Вернее сказать – и это было самое жуткое – оно исчезало даже до того, как я успевал на нем сосредоточиться. Мне оставалось только эхо.
Я ронял на пол вилку – и понимал, что вспоминаю уже отзвучавший и кончившийся звук. Хоть отпечаток его сохранялся в моем сознании и был чрезвычайно подробным, это уже не было звуком. Это было записью, которую я крутил сам себе. И такую же природу имели все звуки мира.
Мои глаза пересекали поверхность окна – и только потом, в записи, проявлялась висящая над морем луна. Тело посылало мне множество еле заметных уведомлений, мысли мелькали бледными тенями, но когда мое внимание обращалось к любому из этих быстро сменяющихся сигналов, его уже не было…
Была только запись. Но даже запись эту нельзя было изучить – она тоже исчезала почти сразу, и я имел дело с эхом эха, и так далее… Это было страшно.

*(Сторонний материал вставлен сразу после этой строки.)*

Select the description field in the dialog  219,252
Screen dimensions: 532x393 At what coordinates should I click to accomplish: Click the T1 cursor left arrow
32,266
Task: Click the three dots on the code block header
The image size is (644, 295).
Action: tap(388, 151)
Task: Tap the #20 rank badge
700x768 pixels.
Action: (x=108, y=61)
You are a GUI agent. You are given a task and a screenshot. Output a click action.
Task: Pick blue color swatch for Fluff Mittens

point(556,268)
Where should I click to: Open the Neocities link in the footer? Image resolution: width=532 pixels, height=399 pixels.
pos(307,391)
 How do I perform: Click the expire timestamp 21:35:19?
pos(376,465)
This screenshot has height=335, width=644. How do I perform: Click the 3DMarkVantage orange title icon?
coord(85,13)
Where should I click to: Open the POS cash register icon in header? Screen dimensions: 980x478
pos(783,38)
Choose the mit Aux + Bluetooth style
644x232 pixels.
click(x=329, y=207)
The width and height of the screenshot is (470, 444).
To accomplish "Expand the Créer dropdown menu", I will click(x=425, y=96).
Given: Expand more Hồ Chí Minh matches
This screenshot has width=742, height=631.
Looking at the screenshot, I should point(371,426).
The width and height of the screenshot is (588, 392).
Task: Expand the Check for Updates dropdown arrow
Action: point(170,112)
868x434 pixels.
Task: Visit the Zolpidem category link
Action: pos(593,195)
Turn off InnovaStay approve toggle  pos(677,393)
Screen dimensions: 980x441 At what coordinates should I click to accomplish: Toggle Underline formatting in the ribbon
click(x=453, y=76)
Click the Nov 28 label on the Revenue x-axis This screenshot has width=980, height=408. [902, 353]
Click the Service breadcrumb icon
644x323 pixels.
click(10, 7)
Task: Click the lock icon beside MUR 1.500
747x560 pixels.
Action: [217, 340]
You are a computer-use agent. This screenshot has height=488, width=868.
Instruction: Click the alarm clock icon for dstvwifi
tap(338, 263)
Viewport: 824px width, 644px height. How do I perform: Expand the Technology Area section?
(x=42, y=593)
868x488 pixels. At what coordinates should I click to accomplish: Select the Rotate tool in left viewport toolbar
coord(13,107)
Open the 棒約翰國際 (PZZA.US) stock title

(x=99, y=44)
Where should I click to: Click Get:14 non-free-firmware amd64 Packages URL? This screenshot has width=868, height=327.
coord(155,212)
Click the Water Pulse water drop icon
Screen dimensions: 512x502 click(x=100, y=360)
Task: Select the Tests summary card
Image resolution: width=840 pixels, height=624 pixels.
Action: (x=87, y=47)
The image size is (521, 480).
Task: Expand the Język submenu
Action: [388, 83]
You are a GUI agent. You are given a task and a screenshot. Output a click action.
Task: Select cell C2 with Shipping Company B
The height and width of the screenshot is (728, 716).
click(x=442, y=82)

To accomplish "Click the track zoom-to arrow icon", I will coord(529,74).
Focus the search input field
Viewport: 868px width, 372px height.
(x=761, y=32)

Я казался себе Маленьким Принцем, переехавшим на темную сторону своего астероида – если раньше я уверенно взбирался вверх по ведущей к баобабу солнечной дорожке и каждый новый шаг доказывал реальность моего зеленого мирка, то теперь я свисал с обрыва над бездной и все, за что я пытался уцепиться, тут же рассыпалось под моими пальцами.
Не падал я только потому, что секунда за секундой рассыпался и сам. Сорваться вниз было нечему. Этот рассыпающийся «я», точно так же, как и все остальное, существовал лишь в виде эха, воспоминания о том, что уже исчезло.
Есть такая космологическая страшилка про свет погасших звезд, сияющий на нашем небосклоне. Меня с детства пугал и завораживал этот образ… А теперь вдруг выяснилось, что таким загробным светом было абсолютно все – включая и меня самого, думающего про этот свет.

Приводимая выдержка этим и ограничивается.